平成15年度 文部科学大臣賞【創意工夫功労者】

受賞業績:台車火災検知装置の考案
受 賞 者:狩野 泰(かりの やすし)
 
【業績】
  リニア車両の台車には、車輪ディスクブレーキを組み込んだ脚装置まわりの火災検知システムとして、従来は熱電対を応用したワイヤ(線状)センサを採用し、脚装置の周囲に張り巡らして、温度がある一定温度以上に達すると火災発生として検知するシステムとしていた。この方式では、温度を線分布でしか検知できないことや、走行中の微少な飛来物でもワイヤに傷が生じやすく、誤検知や検知不能になる弱点を持っていた。
  そこで本件では、対象物周りの温度分布を離れた位置から2次元的に把握する方法として、赤外線カメラを採用し、対象物から輻射される赤外線(熱エネルギー)を電気信号に変換して画像処理し、一定温度以上の部分が一定面積以上になった時に、火災発生として検知するシステムを開発した。
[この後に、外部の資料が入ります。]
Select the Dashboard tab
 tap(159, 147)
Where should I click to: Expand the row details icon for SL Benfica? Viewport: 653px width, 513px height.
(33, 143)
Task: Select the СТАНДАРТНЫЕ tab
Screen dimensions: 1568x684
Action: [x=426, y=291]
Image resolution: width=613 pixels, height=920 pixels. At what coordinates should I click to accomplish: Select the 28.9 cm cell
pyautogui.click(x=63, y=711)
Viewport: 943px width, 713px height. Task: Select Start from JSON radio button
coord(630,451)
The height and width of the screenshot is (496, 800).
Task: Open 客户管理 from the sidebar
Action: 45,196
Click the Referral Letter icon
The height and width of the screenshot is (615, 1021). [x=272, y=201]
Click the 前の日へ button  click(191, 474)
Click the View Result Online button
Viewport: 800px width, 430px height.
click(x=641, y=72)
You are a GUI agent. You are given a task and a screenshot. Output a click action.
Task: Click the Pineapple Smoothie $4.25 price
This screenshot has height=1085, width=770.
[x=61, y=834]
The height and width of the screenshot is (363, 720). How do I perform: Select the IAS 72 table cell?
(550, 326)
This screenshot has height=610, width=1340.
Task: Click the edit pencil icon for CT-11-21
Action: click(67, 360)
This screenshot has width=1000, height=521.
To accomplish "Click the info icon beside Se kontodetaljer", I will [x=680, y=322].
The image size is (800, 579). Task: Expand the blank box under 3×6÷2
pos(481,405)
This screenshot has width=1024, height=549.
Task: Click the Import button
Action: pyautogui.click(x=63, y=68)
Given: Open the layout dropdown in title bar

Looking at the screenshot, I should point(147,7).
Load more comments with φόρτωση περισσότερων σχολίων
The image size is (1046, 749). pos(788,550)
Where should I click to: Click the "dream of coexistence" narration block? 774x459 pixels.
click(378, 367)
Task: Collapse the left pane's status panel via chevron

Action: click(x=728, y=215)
  また、本方式による応用処理として、温度別面積に基づく分布を作成し、通常の分布以外に、高温又は温度部分について、別の温度帯域による分布の存在の有無を判断してタイヤ傷を検出することが可能となる。更に、温度と時間とに基づいた摩耗度を算出して累積し、その累積値とあらかじめ定めた値とを比較してタイヤ摩耗の判断を行うこともできるという2次元的な効用も得られる。